And Medicaid is drying up: http://www.nytimes.com/2010/03/16/health/policy/16medicaid.html Also, in talking to doctors thru our company, many will no longer take Medicare/Medicaid/OHP as it pays so very little, it's a drain on their practices. I hope when all the insurance companies are gone in 6 to 8 years, the single payer Obamacare plan pays more than Medicare/Medicaid, or care will be hard to find at all.
Gosh, some doctors may have to sell off a piece or 2 of their exotic car collections in order to afford that family vacation compound in Fiji. Seriously, I've never met a doctor who wasn't obscenely wealthy in comparison to his patients, and I'm sure I never will. If the time ever comes when Americans consider themselves above that sort of non-rewarding demeaning work, I'm sure our massive labor force of illegal aliens will step in and take their place willingly for less money.
Consider the source:...Carrie McLean, a licensed agent for eHealthInsurance.com. The California-based company sells coverage from 185 health insurance carriers in 50 states...
http://online.wsj.com/article/SB100....html?mod=WSJ_hpp_MIDDLENexttoWhatsNewsSecond Medical Schools Can't Keep Up As Ranks of Insured Expand, Nation Faces Shortage of 150,000 Doctors in 15 Years The new federal health-care law has raised the stakes for hospitals and schools already scrambling to train more doctors. Experts warn there won't be enough doctors to treat the millions of people newly insured under the law. At current graduation and training rates, the nation could face a shortage of as many as 150,000 doctors in the next 15 years, according to the Association of American Medical Colleges. That shortfall is predicted despite a push by teaching hospitals and medical schools to boost the number of U.S. doctors, which now totals about 954,000. The greatest demand will be for primary-care physicians. These general practitioners, internists, family physicians and pediatricians will have a larger role under the new law, coordinating care for each patient.
Hmm, a large number of high-paying jobs created indirectly by a government program.
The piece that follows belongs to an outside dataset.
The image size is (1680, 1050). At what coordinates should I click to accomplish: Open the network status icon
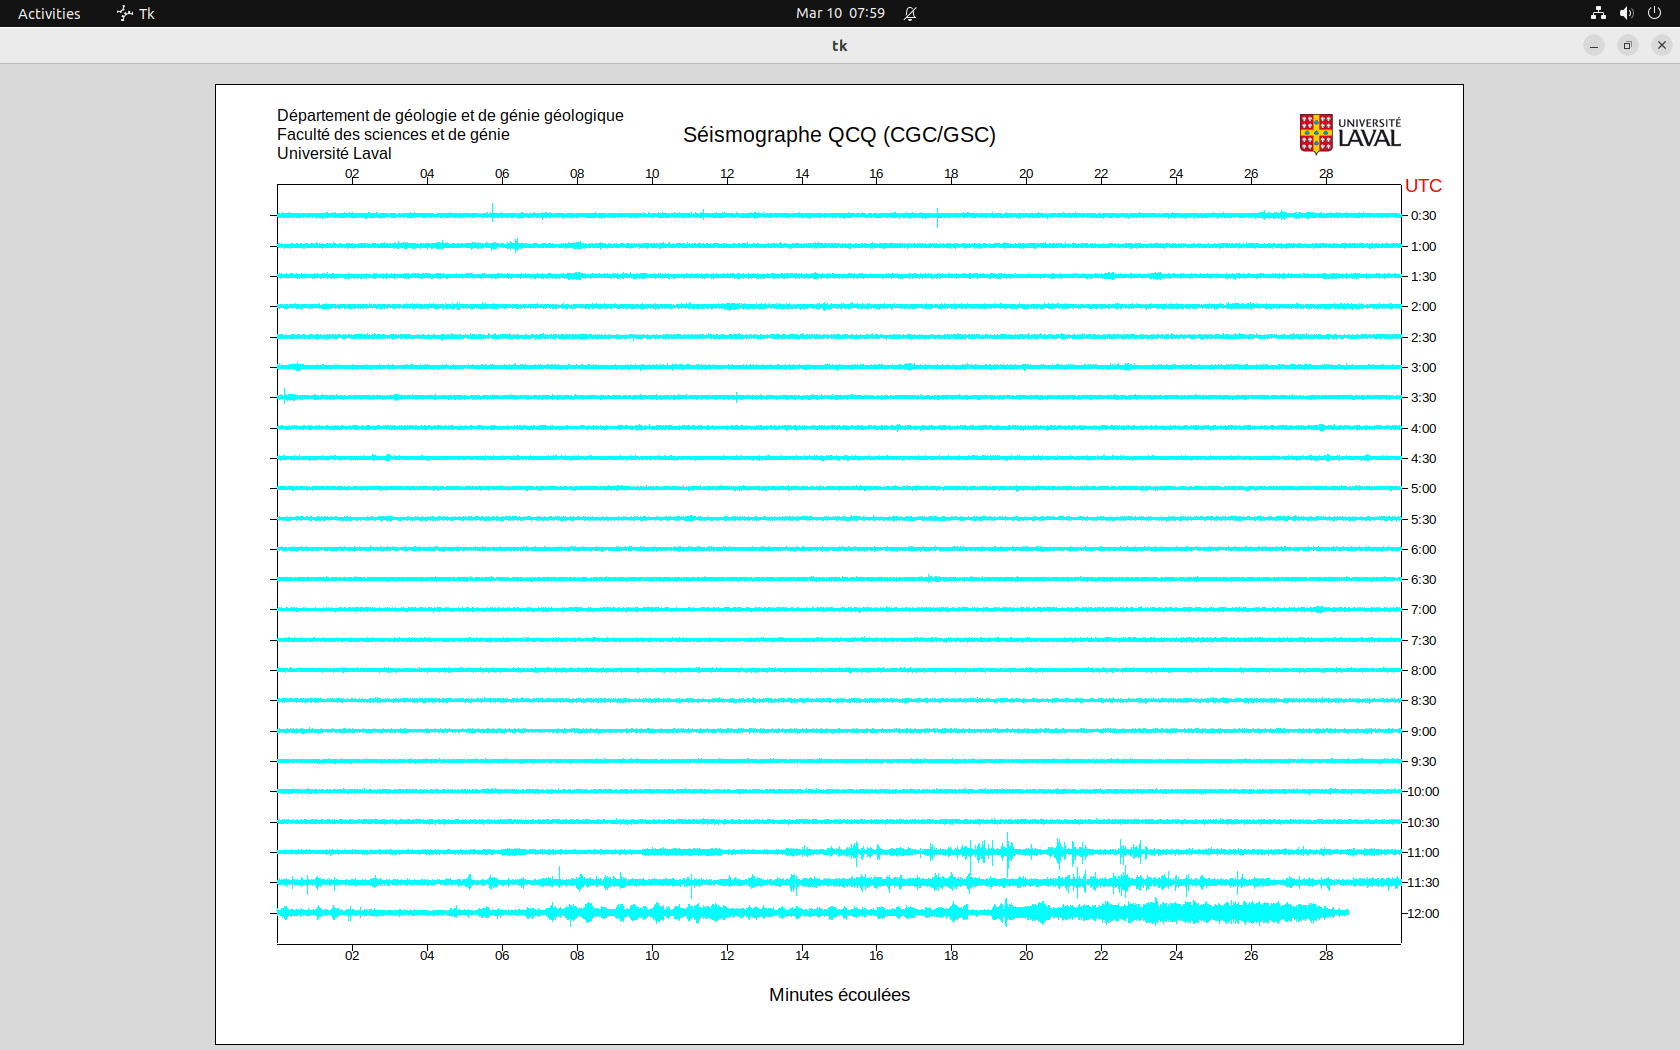1598,13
Who would'a thunk it? barfo
Sweet. The government could also make a large number of high-paying hole-digging jobs too. Let's do it!
So your point is that doctoring and hole digging are equivalent, i.e. useless? If so, interesting point. barfo
My point was, "what's your point"? Government created, high-paying jobs is easy to do, and we could do it any time we want. That doesn't mean it is a good thing. Maybe you weren't implying that these government created high-paying jobs were a good thing, but that is how it came across.
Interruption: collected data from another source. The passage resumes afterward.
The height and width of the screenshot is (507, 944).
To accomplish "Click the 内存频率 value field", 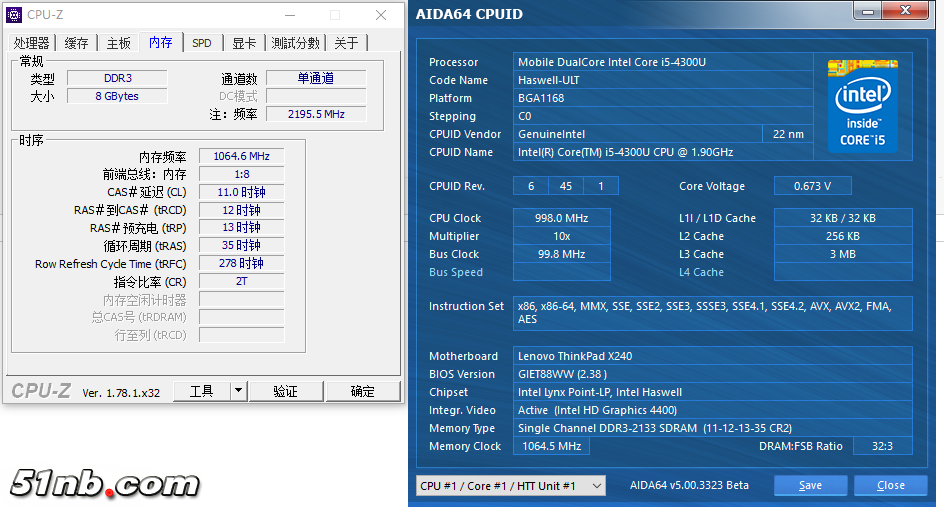I will coord(241,157).
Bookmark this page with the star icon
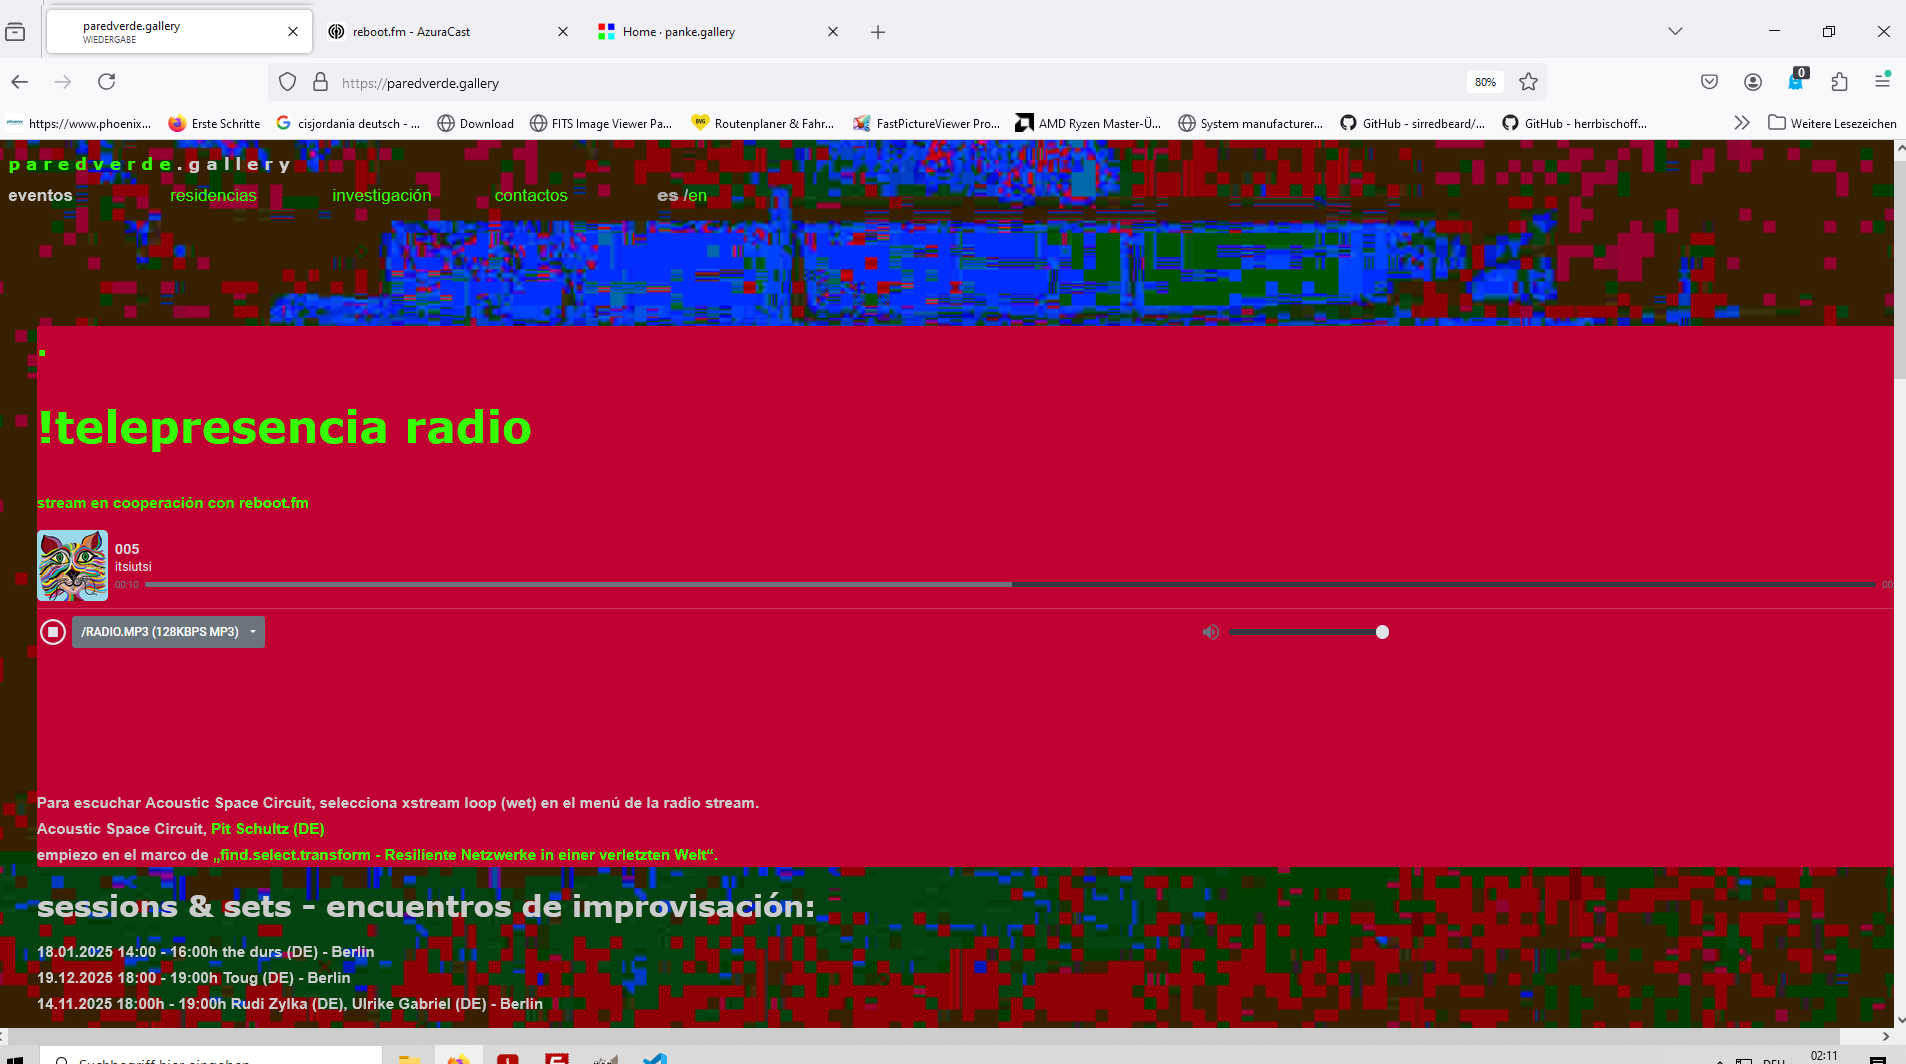This screenshot has width=1906, height=1064. [x=1528, y=82]
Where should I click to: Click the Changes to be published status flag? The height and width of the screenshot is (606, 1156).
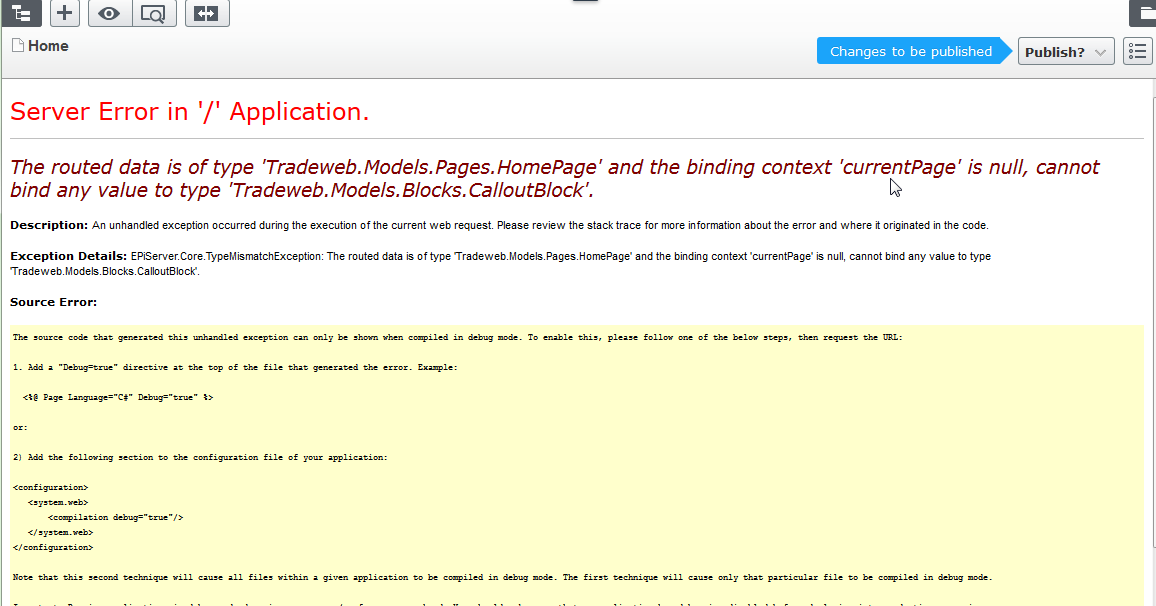(x=908, y=50)
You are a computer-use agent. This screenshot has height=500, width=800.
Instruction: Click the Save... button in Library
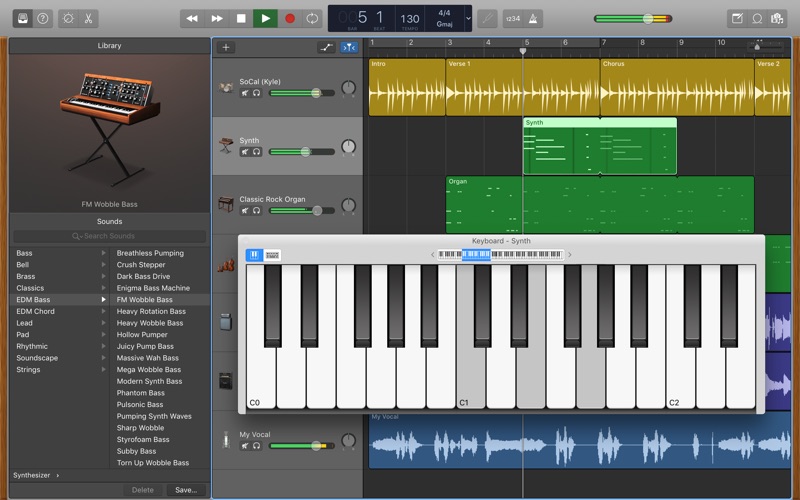click(x=185, y=490)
I can introduce you to at least two who are friends of the family. They actually cannot do their own lab work now, since the basic cost of owning and operating the machines is not covered by the insurance payments to them (which come 4-6 months later). So they outsource it to companies who can use economies of scale to drive the price down a bit--which means patients wait longer for test results, diagnoses, etc. Does it cost less for an illegal immigrant to treat a patient than a licensed doctor? Maybe, I don't know. What I do know is that, unless your definition of "obscenely wealthy" includes those making well less than some of their patients, perhaps there are people you should meet. On a side note, out of pure curiosity, what sizes are the practices/hospitals that you go to in Central Oregon? Is it more the 3-4 doc general practice? Hospital-based clinicians? Family docs you can negotiate and barter with?
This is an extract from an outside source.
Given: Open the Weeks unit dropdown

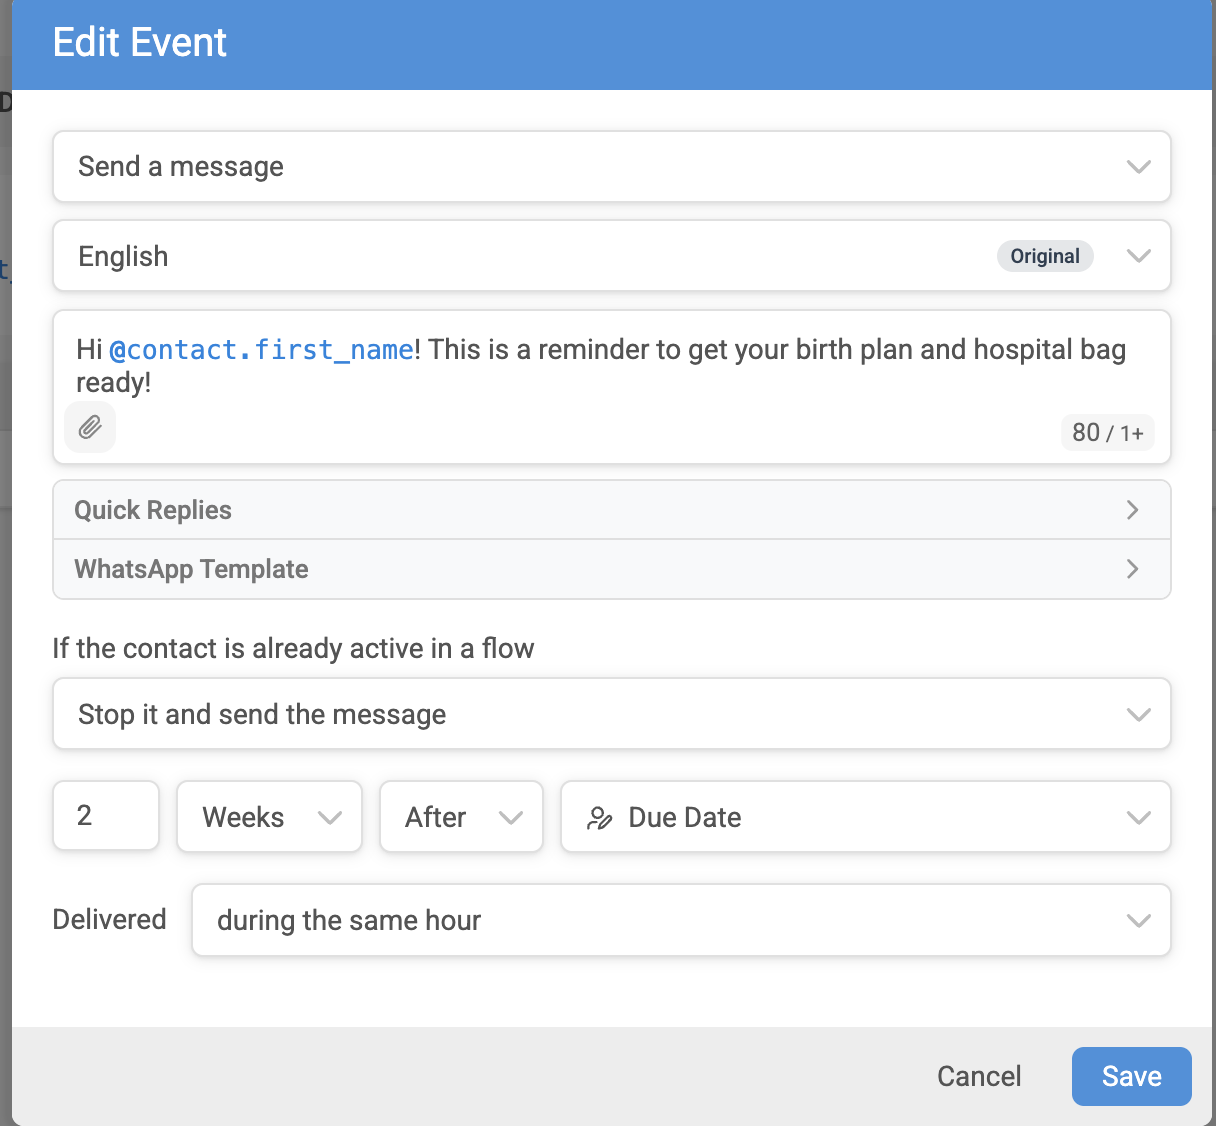Looking at the screenshot, I should click(269, 817).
I'm intrigued that there will be many more openings for physicians...but isn't there already a shortage? (I don't really know--that was a legit question) It was my (perhaps wholly uninformed) understanding that, with increases in medical school costs and workload-v.-reward (pay) issues that have been brought up over the last 10-20 years, that there were far fewer docs coming into the workforce. What's going to change to reverse that trend? Higher workload for less pay? Seems like the cost-benefit analysis for someone looking to spend ~7 years in school may be better served becoming an engineer with a joint B.S./M.S and an MBA. Then again, maybe there's a chance that there are more nurses that are able to practice. I don't know.
All good questions. I just wish there was someway for us to know what things would be like in a country with government health care.
Oh, you mean like the other countries that have it, that have less quality healthcare than our country? There are lots of data points. You should try not to ignore them.
You shouldn't be angry and blame others because you live in one of the poorest parts of the state (Lapine). You're opinion is nowhere near reality.